Ganz anders der bayerische Süden: Hinter der Stadt München folgen die Landkreise München (826 Euro) und Starnberg (828 Euro) als richtig teuere Pflaster auf den bundesweiten Plätzen zwei und drei. Miesbach (849) ist in diesem Ranking Fünfter, Dachau (861 Euro) und Ebersberg (863 Euro) belegen die Plätze sieben und acht. Gleich 40 der 50 teuersten Regionen für Rentner verteilen sich auf Bayern, Baden-Württemberg und Hessen.

Prognos-Studie:

Ausgaben für Gesundheit und Miete schlagen durch

Für die Auswertung seiner Studie „Kaufkraft von Renten“ hat das Wirtschaftsforschungsinstitut Prognos die Lebenshaltungskosten der Rentnerinnen und Rentner in 401 Kreisen und kreisfreien Städten innerhalb Deutschlands verglichen. Zur Berechnung wurden in den allgemeinen Verbraucherpreisindex (VPI) regionale Preise für den Individualkonsum eingepflegt. Zudem wurde eine altersspezifische Komponente eingefügt, die bestimmte Ausgaben entsprechend dem Konsumverhalten der über 65-Jährigen gewichtet. Beispielsweise haben Gesundheitsausgaben und Mieten in dieser Altersgruppe eine höhere Bedeutung als in der erwerbstätigen Bevölkerung. Bildungsangebote fallen dagegen weniger ins Gewicht als im klassischen Warenkorb.

Allerdings wurde in der Analyse nicht berücksichtigt, dass sich die Rentenniveaus zwischen den einzelnen Landkreisen unterscheiden. Laut dem Rentenreport 2018 des Deutschen Gewerkschaftsbundes beträgt zum Beispiel die durchschnittliche Rente von Neu-Rentnern im Landkreis Tirschenreuth 1098 Euro (Männer) und 596 Euro (Frauen).
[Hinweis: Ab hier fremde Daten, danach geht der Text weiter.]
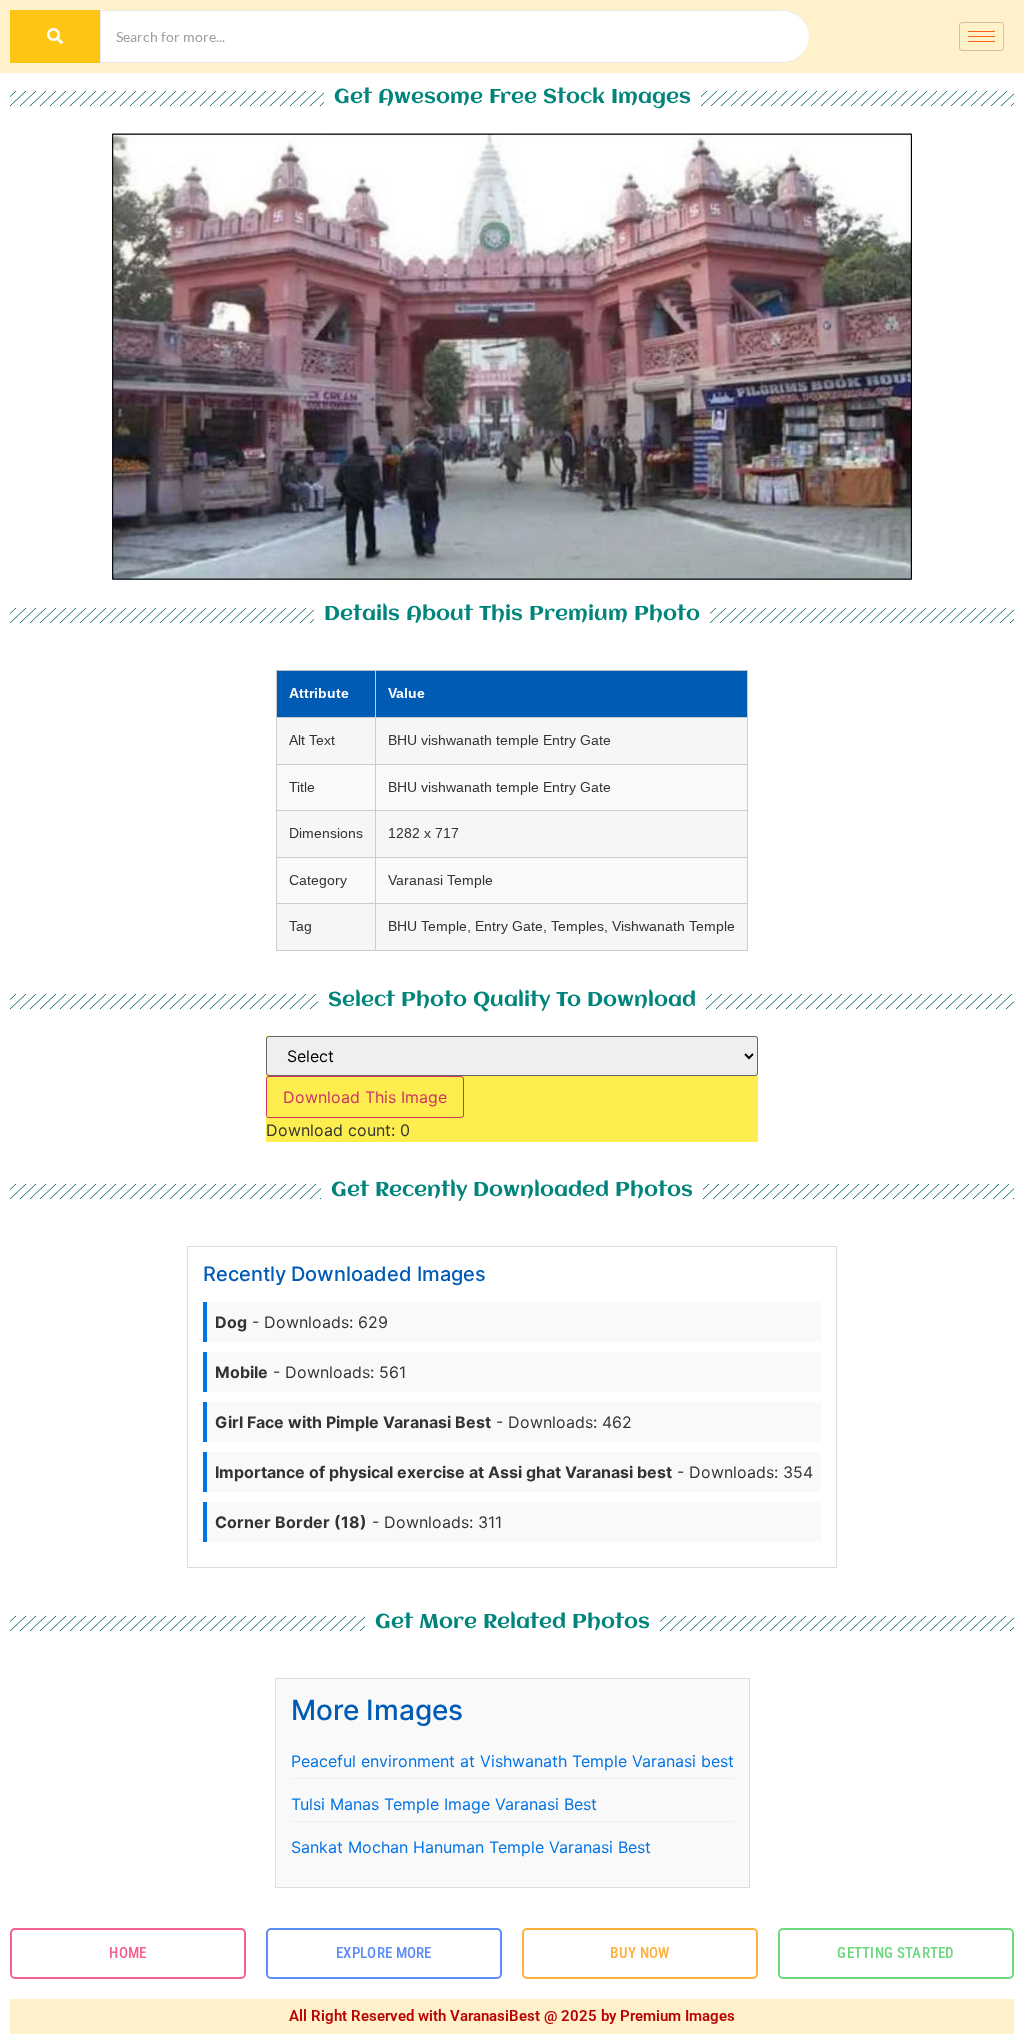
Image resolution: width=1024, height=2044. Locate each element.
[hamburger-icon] (981, 36)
In München lauten die Werte dagegen 944 Euro (männlich) und 823 Euro (weiblich).

„In Großstädten gibt es neben vielen Gutverdienern auch jede Menge Arbeitnehmer, die im Niedriglohnsektor arbeiten. Das ist in ländlichen Gebieten nicht so stark ausgeprägt“, sagt DGB-Pressesprecher Herbert Hartinger bezüglich der Durchschnittssummen bei Rentnern. Bei den Rentnerinnen erkläre sich das Gefälle zwischen Land und Stadt durch deutliche Unterschiede bei der Erwerbsquote.